Na circunstância, o cujo acusava-me de “abuso” por ter escrito que ele “enricara”. Por tal “abuso” havia julgamento já em oito sessões, oito dias, oito viagens de Lisboa ao Porto e volta, mais o que ameaçava dos demorados repositórios de testemunhas. Bem que eu repisasse que “enricar” não era pejorativo, invocasse os sagrados manes de Camilo e Aquilino, trouxesse em meu favor dicionários e étimos, o acusador teimava. Lá me condenava eu à décima quarta absolvição.
Ora, numa das viagens de comboio para o Porto com destino a sessão de tribunal na manhã seguinte, calhou-me meter conversa com um professor coimbrão com sortes de economista. Na ignorância do meu mister, falou-me de si, das suas tarefas lisboetas que contribuíram para uma reforma fiscal então em preparação – enfim, alertou-me a malandrice. Transportei-o à carruagem-bar e fui-lhe despejando uísque atrás de uísque, até que o homem dicou os pormenores do que ainda secreto estava. E, aterrado em Coimbra de pernas trôpegas, deixou-me na continuação da viagem com vapores tamanhos que me apagaram da lembrança tudo quanto o imprevidente me confidenciara e ainda me sobraram agonias que levei para o hotel onde me alojei no Porto. Agonias tantas que me desviaram do quarto para, à maneira dos rafeiros sacudirem pulgas, eu expulsar os tropeços. Nisso consumi a noite por estúrdias na companhia de Baía Reis e Sérgio Granadeiro, tertulianos das minhas indormidas noites nortenhas de então.

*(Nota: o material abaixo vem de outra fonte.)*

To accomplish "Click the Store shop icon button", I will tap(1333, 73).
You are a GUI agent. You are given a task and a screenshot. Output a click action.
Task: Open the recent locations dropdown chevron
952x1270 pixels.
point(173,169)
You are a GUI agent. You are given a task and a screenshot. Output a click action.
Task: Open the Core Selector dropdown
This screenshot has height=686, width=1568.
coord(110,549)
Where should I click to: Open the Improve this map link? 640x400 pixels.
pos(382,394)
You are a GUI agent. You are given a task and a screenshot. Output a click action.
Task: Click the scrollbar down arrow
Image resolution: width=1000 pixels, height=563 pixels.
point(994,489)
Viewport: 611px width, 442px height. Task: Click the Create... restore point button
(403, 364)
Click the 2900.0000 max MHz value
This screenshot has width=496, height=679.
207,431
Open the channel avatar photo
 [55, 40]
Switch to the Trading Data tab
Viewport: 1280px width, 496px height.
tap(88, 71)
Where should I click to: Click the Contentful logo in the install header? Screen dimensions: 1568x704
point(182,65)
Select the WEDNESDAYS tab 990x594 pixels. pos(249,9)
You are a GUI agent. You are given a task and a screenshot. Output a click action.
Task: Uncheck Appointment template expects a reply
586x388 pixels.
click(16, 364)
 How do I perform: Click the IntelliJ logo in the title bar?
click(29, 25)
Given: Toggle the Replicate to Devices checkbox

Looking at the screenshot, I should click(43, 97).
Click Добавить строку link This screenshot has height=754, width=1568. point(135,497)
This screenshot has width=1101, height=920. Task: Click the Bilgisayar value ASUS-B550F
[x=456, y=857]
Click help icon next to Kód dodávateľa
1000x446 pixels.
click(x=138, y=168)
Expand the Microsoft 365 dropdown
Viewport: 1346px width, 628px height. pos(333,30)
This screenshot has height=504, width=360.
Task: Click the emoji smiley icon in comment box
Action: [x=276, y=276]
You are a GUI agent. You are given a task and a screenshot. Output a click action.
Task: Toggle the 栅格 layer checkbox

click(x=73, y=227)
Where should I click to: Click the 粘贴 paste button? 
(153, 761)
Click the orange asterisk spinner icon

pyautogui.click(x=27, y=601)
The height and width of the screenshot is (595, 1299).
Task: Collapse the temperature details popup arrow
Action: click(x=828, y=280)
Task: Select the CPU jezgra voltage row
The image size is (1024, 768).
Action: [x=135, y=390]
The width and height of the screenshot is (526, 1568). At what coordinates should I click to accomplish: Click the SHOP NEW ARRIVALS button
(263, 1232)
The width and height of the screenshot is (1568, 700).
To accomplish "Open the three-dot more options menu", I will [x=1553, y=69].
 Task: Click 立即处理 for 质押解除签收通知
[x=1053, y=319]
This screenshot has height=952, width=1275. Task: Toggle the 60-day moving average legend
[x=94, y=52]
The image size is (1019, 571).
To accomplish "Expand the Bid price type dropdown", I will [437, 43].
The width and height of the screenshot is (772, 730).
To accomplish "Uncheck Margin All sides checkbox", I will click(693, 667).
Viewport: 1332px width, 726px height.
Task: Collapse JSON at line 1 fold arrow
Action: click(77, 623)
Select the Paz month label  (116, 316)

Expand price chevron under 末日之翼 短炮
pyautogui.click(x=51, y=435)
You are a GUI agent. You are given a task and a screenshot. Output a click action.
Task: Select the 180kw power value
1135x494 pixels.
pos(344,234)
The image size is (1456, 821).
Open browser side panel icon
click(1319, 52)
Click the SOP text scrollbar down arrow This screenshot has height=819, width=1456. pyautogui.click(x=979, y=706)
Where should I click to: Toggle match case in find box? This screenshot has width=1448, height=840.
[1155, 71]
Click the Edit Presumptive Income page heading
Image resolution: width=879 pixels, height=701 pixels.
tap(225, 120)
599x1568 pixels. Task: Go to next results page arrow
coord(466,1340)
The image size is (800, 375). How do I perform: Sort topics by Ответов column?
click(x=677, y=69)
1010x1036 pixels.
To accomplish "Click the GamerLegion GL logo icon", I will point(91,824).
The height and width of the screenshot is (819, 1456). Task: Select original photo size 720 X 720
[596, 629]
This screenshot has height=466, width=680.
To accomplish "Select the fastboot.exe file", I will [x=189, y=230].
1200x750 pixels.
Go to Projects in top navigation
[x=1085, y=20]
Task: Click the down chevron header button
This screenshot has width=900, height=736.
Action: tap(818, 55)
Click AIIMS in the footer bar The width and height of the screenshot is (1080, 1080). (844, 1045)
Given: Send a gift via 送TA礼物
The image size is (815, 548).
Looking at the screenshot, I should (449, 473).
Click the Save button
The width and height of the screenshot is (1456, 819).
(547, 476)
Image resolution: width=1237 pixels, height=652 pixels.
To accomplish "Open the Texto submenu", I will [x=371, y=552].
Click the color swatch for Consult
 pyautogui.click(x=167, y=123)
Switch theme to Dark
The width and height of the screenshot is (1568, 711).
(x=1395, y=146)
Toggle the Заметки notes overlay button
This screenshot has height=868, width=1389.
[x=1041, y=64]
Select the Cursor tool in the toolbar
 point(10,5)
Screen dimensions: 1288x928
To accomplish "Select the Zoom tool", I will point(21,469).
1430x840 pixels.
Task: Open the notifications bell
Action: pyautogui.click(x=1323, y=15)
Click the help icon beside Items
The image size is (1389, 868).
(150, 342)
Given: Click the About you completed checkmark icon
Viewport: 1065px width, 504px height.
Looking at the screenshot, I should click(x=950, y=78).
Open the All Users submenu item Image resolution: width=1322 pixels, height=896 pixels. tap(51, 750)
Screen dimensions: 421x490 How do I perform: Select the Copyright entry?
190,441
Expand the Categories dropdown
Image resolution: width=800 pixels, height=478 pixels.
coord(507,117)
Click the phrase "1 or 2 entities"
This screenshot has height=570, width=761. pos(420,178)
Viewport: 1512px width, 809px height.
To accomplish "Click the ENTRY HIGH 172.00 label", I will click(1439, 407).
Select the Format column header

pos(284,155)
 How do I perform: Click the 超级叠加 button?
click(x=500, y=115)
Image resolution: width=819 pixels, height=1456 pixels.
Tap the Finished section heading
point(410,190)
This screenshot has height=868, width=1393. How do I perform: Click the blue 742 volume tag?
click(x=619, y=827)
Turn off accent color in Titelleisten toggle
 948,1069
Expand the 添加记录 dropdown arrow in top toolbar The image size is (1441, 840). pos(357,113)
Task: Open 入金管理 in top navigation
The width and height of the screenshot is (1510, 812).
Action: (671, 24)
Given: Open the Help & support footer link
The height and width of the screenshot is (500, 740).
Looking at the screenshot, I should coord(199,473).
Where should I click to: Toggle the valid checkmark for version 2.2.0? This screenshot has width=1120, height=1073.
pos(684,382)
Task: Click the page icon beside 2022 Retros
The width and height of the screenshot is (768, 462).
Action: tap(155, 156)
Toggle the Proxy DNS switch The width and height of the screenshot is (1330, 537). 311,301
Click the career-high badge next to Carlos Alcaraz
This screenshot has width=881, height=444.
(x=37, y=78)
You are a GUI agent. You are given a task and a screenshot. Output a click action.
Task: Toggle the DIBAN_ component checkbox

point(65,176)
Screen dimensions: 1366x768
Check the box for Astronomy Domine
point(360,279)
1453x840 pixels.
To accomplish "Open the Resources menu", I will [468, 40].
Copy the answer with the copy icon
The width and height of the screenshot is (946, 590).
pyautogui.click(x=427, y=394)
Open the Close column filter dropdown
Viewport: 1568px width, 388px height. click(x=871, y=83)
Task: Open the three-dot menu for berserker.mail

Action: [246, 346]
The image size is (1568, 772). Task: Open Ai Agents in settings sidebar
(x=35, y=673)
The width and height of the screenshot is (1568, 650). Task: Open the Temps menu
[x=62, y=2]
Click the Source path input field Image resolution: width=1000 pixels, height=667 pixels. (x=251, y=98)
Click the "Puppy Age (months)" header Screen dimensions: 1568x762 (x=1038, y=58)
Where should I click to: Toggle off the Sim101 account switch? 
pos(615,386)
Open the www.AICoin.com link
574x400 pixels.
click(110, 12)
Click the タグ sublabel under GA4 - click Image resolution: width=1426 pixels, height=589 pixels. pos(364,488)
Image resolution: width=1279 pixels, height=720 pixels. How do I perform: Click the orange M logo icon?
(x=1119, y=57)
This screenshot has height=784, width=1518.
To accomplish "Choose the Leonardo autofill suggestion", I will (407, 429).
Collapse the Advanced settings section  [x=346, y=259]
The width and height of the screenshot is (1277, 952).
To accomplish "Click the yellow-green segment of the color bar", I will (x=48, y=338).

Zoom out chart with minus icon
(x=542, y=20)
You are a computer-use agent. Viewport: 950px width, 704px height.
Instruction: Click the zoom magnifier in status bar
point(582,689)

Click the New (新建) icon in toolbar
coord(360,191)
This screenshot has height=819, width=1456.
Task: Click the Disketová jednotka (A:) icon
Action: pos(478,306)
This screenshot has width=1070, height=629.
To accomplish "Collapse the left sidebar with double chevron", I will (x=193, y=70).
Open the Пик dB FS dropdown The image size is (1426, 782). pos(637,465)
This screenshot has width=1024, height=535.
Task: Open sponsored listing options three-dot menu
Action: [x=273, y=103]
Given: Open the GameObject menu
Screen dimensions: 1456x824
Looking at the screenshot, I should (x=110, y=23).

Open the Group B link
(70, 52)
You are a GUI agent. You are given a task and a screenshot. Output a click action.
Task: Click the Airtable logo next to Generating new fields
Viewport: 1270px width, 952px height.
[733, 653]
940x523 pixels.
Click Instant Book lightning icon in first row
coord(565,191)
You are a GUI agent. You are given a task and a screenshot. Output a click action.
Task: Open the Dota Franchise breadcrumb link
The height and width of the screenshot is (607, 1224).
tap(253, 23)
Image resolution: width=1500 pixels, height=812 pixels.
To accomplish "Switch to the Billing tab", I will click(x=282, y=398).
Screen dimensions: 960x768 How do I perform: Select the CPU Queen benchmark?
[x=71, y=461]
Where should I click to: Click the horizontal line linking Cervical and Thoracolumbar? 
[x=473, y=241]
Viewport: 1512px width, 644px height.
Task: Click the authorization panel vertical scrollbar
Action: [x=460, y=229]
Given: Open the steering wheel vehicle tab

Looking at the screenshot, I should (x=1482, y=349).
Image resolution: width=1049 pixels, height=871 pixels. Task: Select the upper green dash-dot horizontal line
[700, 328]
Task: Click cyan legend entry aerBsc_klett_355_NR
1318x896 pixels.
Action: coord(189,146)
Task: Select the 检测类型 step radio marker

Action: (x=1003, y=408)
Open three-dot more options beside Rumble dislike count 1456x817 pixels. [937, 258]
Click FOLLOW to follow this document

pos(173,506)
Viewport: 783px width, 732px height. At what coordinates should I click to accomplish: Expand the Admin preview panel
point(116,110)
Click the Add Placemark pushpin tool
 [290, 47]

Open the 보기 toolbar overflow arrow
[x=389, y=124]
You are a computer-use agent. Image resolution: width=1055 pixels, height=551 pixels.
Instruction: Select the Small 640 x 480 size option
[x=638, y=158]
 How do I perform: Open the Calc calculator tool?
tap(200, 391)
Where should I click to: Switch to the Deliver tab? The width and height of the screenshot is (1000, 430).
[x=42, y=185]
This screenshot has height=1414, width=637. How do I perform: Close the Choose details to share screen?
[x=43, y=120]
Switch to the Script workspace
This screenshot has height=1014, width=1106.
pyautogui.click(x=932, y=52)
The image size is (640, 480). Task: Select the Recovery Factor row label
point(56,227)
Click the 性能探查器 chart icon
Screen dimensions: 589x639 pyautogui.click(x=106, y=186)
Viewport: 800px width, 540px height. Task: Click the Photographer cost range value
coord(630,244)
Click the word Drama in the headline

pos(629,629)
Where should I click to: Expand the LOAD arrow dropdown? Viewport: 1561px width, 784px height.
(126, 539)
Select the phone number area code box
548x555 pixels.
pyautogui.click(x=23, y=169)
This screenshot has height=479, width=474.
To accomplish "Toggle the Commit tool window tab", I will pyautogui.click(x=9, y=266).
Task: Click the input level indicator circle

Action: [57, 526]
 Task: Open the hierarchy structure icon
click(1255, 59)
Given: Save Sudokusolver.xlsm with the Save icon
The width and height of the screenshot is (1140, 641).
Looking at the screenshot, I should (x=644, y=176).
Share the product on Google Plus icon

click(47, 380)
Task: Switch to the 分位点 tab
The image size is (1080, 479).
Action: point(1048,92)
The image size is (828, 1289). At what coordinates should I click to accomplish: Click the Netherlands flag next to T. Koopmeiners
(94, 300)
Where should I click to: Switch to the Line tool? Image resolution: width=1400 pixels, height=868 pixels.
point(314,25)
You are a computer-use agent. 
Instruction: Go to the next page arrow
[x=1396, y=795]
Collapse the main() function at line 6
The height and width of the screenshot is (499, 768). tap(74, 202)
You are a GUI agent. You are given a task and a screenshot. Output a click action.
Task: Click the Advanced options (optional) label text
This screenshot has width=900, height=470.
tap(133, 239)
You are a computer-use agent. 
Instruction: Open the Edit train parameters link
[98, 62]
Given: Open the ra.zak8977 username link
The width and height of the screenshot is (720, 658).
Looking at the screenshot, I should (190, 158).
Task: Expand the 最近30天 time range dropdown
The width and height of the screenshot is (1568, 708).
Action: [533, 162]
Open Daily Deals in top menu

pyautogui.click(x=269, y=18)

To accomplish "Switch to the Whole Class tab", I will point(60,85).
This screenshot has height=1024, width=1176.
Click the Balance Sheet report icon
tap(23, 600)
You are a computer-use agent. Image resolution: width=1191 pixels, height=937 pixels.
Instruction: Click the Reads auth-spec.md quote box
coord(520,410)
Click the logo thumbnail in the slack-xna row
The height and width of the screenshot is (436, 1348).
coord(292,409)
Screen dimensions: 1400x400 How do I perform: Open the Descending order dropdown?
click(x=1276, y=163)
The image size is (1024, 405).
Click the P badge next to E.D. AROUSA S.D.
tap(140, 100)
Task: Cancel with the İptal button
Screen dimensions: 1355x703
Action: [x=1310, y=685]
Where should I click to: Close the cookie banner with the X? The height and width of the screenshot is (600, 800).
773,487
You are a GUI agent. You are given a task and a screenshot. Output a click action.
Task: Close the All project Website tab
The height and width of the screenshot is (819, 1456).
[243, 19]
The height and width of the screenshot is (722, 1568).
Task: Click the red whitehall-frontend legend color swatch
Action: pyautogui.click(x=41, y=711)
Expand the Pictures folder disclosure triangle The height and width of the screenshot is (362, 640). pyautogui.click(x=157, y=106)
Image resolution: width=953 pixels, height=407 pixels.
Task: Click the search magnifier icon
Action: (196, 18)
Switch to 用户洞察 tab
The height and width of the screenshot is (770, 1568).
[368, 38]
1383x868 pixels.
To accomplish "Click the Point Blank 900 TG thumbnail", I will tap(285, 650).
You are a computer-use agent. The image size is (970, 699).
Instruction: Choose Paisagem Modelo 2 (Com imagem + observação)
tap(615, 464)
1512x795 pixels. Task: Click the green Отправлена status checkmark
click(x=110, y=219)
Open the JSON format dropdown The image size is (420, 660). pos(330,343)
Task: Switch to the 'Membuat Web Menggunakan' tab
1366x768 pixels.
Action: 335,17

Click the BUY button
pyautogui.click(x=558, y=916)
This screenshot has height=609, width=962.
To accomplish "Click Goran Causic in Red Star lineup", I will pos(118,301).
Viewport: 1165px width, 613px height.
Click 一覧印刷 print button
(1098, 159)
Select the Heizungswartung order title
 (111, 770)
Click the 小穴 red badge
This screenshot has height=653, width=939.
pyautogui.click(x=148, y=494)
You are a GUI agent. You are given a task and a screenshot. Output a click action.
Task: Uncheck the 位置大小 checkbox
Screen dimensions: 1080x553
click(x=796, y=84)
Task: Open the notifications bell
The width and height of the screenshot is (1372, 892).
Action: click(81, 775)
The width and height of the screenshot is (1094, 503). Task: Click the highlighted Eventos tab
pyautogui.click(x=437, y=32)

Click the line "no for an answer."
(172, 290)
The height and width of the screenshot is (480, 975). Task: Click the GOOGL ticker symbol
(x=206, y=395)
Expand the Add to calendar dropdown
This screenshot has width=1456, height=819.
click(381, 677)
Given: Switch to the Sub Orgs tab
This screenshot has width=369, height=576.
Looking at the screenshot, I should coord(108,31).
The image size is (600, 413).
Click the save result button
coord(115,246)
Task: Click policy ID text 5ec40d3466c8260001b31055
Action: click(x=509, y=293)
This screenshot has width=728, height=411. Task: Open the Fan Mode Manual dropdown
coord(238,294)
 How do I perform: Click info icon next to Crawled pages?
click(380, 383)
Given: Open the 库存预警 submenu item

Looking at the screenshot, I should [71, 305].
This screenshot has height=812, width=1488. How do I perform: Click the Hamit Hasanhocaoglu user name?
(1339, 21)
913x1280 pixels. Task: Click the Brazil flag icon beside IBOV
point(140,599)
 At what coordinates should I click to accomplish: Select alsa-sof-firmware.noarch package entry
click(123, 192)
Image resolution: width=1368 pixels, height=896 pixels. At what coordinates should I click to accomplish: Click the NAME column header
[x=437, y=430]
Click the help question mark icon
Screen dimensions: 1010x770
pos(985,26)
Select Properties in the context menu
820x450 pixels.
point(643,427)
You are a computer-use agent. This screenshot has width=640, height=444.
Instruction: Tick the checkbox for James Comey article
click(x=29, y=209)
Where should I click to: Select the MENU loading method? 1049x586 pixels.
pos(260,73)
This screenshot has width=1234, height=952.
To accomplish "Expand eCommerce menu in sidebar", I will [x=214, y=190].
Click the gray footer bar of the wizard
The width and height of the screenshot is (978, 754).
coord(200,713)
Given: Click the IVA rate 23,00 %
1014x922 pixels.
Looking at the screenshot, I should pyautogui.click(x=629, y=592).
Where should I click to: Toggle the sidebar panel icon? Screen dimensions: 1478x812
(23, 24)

Para arribar à sala do tribunal, nas proximidades da Constituição, só houve tempo para despachado duche que nem aligeirou as olheiras. Em tal estado me cheguei ao magistrado e me desculpei: que para ali me plantar, trabalhara até às três da manhã no cuidado das notícias e depois me afizera afobadamente à estrada para tomar o fardo de Egas Moniz honrando palavra. E o togado incomodou-se: ao que a sanha dos homens obrigava jornalistas! Discursou, de dedo apontado ao acusador, ao patrono, ao mundo. E absolveu-me. Nunca sequer adivinhou que eu nem tinha carta de condução, nem sabia conduzir.
Nessa manhã, louvei a tal matrona, hercúlea e vendada, de espada empunhada e balança sem nada para pesar. Chamam-lhe Justiça. Está, ao vento, ao sol e à chuva, desafiadoramente à porta dos tribunais.
NOTA DO EDITOR:
Nuno Rebocho (1945, Queluz, Sintra, Portugal – 12 de Janeiro de 2020) foi um escritor e jornalista português. Participou activamente na luta contra a Estado Novo de Salazar, chegando a ser preso durante cinco anos, por motivos políticos, na cadeia do Forte de Peniche.
Tive o grande privilégio de ser seu amigo. Publiquei textos seus por periódicos que dirigi. Estou com ele antologiado na obra “Na Liberdade” (2004). Tem mais de 15 títulos de poesia publicados.
Esta crónica, uma das muitas que dele recebi e das quais ele queria fazer livro, a seu tempo aqui publicada, merece ser relida, pela sua actualidade e qualidade. Também como singela homenagem ao Homem, ao Jornalista e ao Poeta que, na nossa memória, perdura vivo.